# [What is asked]
Copy the following entries word for word, reproducing every line as it appears.

Entries on where targets appear

+++++

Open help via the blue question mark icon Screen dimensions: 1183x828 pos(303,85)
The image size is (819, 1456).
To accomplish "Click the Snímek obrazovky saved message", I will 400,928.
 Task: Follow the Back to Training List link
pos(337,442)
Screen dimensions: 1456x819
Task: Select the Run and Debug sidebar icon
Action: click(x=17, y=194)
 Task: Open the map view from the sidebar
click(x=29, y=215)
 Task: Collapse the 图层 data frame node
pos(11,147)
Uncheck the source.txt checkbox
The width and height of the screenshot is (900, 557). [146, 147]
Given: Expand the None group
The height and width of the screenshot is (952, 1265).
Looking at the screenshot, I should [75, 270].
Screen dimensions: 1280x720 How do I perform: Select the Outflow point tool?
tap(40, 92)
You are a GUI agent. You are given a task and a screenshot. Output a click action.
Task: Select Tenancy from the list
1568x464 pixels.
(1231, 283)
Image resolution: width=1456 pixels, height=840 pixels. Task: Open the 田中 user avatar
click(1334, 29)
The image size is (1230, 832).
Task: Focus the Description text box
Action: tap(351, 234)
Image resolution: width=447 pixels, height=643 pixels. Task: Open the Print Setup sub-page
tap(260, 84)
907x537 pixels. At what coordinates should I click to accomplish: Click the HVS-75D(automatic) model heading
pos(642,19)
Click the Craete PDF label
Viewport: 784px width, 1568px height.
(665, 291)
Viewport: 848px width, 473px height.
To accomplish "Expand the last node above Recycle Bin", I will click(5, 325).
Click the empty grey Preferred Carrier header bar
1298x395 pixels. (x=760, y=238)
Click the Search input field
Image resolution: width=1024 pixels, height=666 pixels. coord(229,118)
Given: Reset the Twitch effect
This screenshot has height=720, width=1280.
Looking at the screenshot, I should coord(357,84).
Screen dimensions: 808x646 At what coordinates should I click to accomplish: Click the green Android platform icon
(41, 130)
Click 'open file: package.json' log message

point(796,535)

+++++

# [Answer to the problem]
Open help via the blue question mark icon Screen dimensions: 1183x828 pos(303,85)
The image size is (819, 1456).
To accomplish "Click the Snímek obrazovky saved message", I will 400,928.
 Task: Follow the Back to Training List link
pos(337,442)
Screen dimensions: 1456x819
Task: Select the Run and Debug sidebar icon
Action: click(x=17, y=194)
 Task: Open the map view from the sidebar
click(x=29, y=215)
 Task: Collapse the 图层 data frame node
pos(11,147)
Uncheck the source.txt checkbox
The width and height of the screenshot is (900, 557). [146, 147]
Given: Expand the None group
The height and width of the screenshot is (952, 1265).
Looking at the screenshot, I should [75, 270].
Screen dimensions: 1280x720 How do I perform: Select the Outflow point tool?
tap(40, 92)
You are a GUI agent. You are given a task and a screenshot. Output a click action.
Task: Select Tenancy from the list
1568x464 pixels.
(1231, 283)
Image resolution: width=1456 pixels, height=840 pixels. Task: Open the 田中 user avatar
click(1334, 29)
The image size is (1230, 832).
Task: Focus the Description text box
Action: tap(351, 234)
Image resolution: width=447 pixels, height=643 pixels. Task: Open the Print Setup sub-page
tap(260, 84)
907x537 pixels. At what coordinates should I click to accomplish: Click the HVS-75D(automatic) model heading
pos(642,19)
Click the Craete PDF label
Viewport: 784px width, 1568px height.
(665, 291)
Viewport: 848px width, 473px height.
To accomplish "Expand the last node above Recycle Bin", I will click(5, 325).
Click the empty grey Preferred Carrier header bar
1298x395 pixels. (x=760, y=238)
Click the Search input field
Image resolution: width=1024 pixels, height=666 pixels. coord(229,118)
Given: Reset the Twitch effect
This screenshot has height=720, width=1280.
Looking at the screenshot, I should coord(357,84).
Screen dimensions: 808x646 At what coordinates should I click to accomplish: Click the green Android platform icon
(41, 130)
Click 'open file: package.json' log message

point(796,535)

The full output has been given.